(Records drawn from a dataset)
+--

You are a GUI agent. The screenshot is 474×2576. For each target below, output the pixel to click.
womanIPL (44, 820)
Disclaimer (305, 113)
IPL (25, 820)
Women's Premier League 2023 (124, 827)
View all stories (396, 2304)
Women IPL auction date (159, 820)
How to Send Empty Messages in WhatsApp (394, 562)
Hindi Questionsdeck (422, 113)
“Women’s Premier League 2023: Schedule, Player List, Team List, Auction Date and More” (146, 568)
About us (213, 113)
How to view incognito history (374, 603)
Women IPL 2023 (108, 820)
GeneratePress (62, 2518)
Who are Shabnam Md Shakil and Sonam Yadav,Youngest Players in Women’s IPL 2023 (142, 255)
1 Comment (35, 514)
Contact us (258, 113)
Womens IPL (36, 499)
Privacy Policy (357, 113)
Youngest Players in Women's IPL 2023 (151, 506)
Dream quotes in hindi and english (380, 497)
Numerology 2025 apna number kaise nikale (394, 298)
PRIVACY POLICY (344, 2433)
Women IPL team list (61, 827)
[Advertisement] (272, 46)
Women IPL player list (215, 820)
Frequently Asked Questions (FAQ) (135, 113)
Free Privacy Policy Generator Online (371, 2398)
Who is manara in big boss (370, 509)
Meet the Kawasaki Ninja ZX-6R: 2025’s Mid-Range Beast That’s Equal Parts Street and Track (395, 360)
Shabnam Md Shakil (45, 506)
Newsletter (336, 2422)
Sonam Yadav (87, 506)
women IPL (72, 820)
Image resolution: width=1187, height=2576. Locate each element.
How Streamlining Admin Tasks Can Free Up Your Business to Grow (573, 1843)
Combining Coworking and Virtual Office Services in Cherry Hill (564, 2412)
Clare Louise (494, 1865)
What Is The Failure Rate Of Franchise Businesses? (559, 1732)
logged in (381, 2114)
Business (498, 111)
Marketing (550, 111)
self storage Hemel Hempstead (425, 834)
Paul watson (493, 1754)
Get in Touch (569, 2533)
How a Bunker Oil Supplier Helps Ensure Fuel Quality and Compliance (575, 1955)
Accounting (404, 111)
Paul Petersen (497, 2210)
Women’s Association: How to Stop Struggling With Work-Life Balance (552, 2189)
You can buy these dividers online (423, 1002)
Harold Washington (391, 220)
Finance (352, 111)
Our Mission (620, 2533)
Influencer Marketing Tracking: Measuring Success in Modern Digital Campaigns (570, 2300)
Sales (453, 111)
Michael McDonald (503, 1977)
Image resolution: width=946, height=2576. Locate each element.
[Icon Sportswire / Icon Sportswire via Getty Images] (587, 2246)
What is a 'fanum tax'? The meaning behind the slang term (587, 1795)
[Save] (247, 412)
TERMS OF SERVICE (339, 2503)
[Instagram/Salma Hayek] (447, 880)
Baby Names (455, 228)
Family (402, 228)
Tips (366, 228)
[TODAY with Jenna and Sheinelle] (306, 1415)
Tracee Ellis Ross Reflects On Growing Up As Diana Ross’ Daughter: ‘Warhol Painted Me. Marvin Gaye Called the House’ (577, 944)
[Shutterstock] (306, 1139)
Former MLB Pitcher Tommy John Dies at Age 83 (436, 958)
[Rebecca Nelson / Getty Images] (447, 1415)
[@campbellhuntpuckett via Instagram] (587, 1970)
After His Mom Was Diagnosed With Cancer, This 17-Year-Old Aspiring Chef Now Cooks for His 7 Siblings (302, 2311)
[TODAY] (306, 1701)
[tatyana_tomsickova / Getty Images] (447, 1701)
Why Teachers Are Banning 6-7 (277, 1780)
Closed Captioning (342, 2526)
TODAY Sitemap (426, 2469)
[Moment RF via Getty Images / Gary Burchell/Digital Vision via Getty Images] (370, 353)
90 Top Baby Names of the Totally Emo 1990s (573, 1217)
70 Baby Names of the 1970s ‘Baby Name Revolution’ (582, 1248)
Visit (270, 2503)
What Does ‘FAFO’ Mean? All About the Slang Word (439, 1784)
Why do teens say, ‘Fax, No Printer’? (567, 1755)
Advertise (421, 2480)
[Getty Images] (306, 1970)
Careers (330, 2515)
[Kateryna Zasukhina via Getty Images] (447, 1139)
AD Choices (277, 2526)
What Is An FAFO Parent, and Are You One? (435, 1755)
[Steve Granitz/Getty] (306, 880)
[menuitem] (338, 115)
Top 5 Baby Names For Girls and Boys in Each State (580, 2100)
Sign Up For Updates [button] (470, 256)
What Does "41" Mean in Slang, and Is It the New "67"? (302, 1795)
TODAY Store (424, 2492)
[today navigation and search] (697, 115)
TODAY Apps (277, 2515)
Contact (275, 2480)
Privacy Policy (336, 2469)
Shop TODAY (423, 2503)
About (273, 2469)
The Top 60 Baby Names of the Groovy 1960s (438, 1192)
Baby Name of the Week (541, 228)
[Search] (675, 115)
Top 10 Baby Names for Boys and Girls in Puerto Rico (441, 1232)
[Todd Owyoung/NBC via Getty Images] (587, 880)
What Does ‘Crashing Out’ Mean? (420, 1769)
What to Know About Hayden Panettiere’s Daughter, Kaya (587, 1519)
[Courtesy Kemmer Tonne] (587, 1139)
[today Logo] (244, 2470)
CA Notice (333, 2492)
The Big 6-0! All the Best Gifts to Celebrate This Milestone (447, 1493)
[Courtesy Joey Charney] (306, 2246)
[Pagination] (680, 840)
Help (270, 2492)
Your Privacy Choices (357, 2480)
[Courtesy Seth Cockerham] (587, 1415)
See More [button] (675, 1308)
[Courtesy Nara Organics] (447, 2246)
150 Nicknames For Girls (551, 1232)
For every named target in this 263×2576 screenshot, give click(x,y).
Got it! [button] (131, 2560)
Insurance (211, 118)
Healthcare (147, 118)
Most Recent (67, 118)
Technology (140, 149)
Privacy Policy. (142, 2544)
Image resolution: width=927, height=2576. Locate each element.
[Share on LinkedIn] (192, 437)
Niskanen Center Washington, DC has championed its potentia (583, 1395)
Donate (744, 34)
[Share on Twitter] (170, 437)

+--

◆ WHAT TO DO: Print every record exactly as it was given.

◆ THE ANSWER:
You are a GUI agent. The screenshot is 474×2576. For each target below, output the pixel to click.
womanIPL (44, 820)
Disclaimer (305, 113)
IPL (25, 820)
Women's Premier League 2023 (124, 827)
View all stories (396, 2304)
Women IPL auction date (159, 820)
How to Send Empty Messages in WhatsApp (394, 562)
Hindi Questionsdeck (422, 113)
“Women’s Premier League 2023: Schedule, Player List, Team List, Auction Date and More” (146, 568)
About us (213, 113)
How to view incognito history (374, 603)
Women IPL 2023 (108, 820)
GeneratePress (62, 2518)
Who are Shabnam Md Shakil and Sonam Yadav,Youngest Players in Women’s IPL 2023 (142, 255)
1 Comment (35, 514)
Contact us (258, 113)
Womens IPL (36, 499)
Privacy Policy (357, 113)
Youngest Players in Women's IPL 2023 (151, 506)
Dream quotes in hindi and english (380, 497)
Numerology 2025 apna number kaise nikale (394, 298)
PRIVACY POLICY (344, 2433)
Women IPL team list (61, 827)
[Advertisement] (272, 46)
Women IPL player list (215, 820)
Frequently Asked Questions (FAQ) (135, 113)
Free Privacy Policy Generator Online (371, 2398)
Who is manara in big boss (370, 509)
Meet the Kawasaki Ninja ZX-6R: 2025’s Mid-Range Beast That’s Equal Parts Street and Track (395, 360)
Shabnam Md Shakil (45, 506)
Newsletter (336, 2422)
Sonam Yadav (87, 506)
women IPL (72, 820)
Image resolution: width=1187, height=2576. Locate each element.
How Streamlining Admin Tasks Can Free Up Your Business to Grow (573, 1843)
Combining Coworking and Virtual Office Services in Cherry Hill (564, 2412)
Clare Louise (494, 1865)
What Is The Failure Rate Of Franchise Businesses? (559, 1732)
logged in (381, 2114)
Business (498, 111)
Marketing (550, 111)
self storage Hemel Hempstead (425, 834)
Paul watson (493, 1754)
Get in Touch (569, 2533)
How a Bunker Oil Supplier Helps Ensure Fuel Quality and Compliance (575, 1955)
Accounting (404, 111)
Paul Petersen (497, 2210)
Women’s Association: How to Stop Struggling With Work-Life Balance (552, 2189)
You can buy these dividers online (423, 1002)
Harold Washington (391, 220)
Finance (352, 111)
Our Mission (620, 2533)
Influencer Marketing Tracking: Measuring Success in Modern Digital Campaigns (570, 2300)
Sales (453, 111)
Michael McDonald (503, 1977)
Image resolution: width=946, height=2576. Locate each element.
[Icon Sportswire / Icon Sportswire via Getty Images] (587, 2246)
What is a 'fanum tax'? The meaning behind the slang term (587, 1795)
[Save] (247, 412)
TERMS OF SERVICE (339, 2503)
[Instagram/Salma Hayek] (447, 880)
Baby Names (455, 228)
Family (402, 228)
Tips (366, 228)
[TODAY with Jenna and Sheinelle] (306, 1415)
Tracee Ellis Ross Reflects On Growing Up As Diana Ross’ Daughter: ‘Warhol Painted Me. Marvin Gaye Called the House’ (577, 944)
[Shutterstock] (306, 1139)
Former MLB Pitcher Tommy John Dies at Age 83 (436, 958)
[Rebecca Nelson / Getty Images] (447, 1415)
[@campbellhuntpuckett via Instagram] (587, 1970)
After His Mom Was Diagnosed With Cancer, This 17-Year-Old Aspiring Chef Now Cooks for His 7 Siblings (302, 2311)
[TODAY] (306, 1701)
[tatyana_tomsickova / Getty Images] (447, 1701)
Why Teachers Are Banning 6-7 (277, 1780)
Closed Captioning (342, 2526)
TODAY Sitemap (426, 2469)
[Moment RF via Getty Images / Gary Burchell/Digital Vision via Getty Images] (370, 353)
90 Top Baby Names of the Totally Emo 1990s (573, 1217)
70 Baby Names of the 1970s ‘Baby Name Revolution’ (582, 1248)
Visit (270, 2503)
What Does ‘FAFO’ Mean? All About the Slang Word (439, 1784)
Why do teens say, ‘Fax, No Printer’? (567, 1755)
Advertise (421, 2480)
[Getty Images] (306, 1970)
Careers (330, 2515)
[Kateryna Zasukhina via Getty Images] (447, 1139)
AD Choices (277, 2526)
What Is An FAFO Parent, and Are You One? (435, 1755)
[Steve Granitz/Getty] (306, 880)
[menuitem] (338, 115)
Top 5 Baby Names For Girls and Boys in Each State (580, 2100)
Sign Up For Updates [button] (470, 256)
What Does "41" Mean in Slang, and Is It the New "67"? (302, 1795)
TODAY Store (424, 2492)
[today navigation and search] (697, 115)
TODAY Apps (277, 2515)
Contact (275, 2480)
Privacy Policy (336, 2469)
Shop TODAY (423, 2503)
About (273, 2469)
The Top 60 Baby Names of the Groovy 1960s (438, 1192)
Baby Name of the Week (541, 228)
[Search] (675, 115)
Top 10 Baby Names for Boys and Girls in Puerto Rico (441, 1232)
[Todd Owyoung/NBC via Getty Images] (587, 880)
What Does ‘Crashing Out’ Mean? (420, 1769)
What to Know About Hayden Panettiere’s Daughter, Kaya (587, 1519)
[Courtesy Kemmer Tonne] (587, 1139)
[today Logo] (244, 2470)
CA Notice (333, 2492)
The Big 6-0! All the Best Gifts to Celebrate This Milestone (447, 1493)
[Courtesy Joey Charney] (306, 2246)
[Pagination] (680, 840)
Help (270, 2492)
Your Privacy Choices (357, 2480)
[Courtesy Seth Cockerham] (587, 1415)
See More [button] (675, 1308)
[Courtesy Nara Organics] (447, 2246)
150 Nicknames For Girls (551, 1232)
For every named target in this 263×2576 screenshot, give click(x,y).
Got it! [button] (131, 2560)
Insurance (211, 118)
Healthcare (147, 118)
Most Recent (67, 118)
Technology (140, 149)
Privacy Policy. (142, 2544)
Image resolution: width=927, height=2576. Locate each element.
[Share on LinkedIn] (192, 437)
Niskanen Center Washington, DC has championed its potentia (583, 1395)
Donate (744, 34)
[Share on Twitter] (170, 437)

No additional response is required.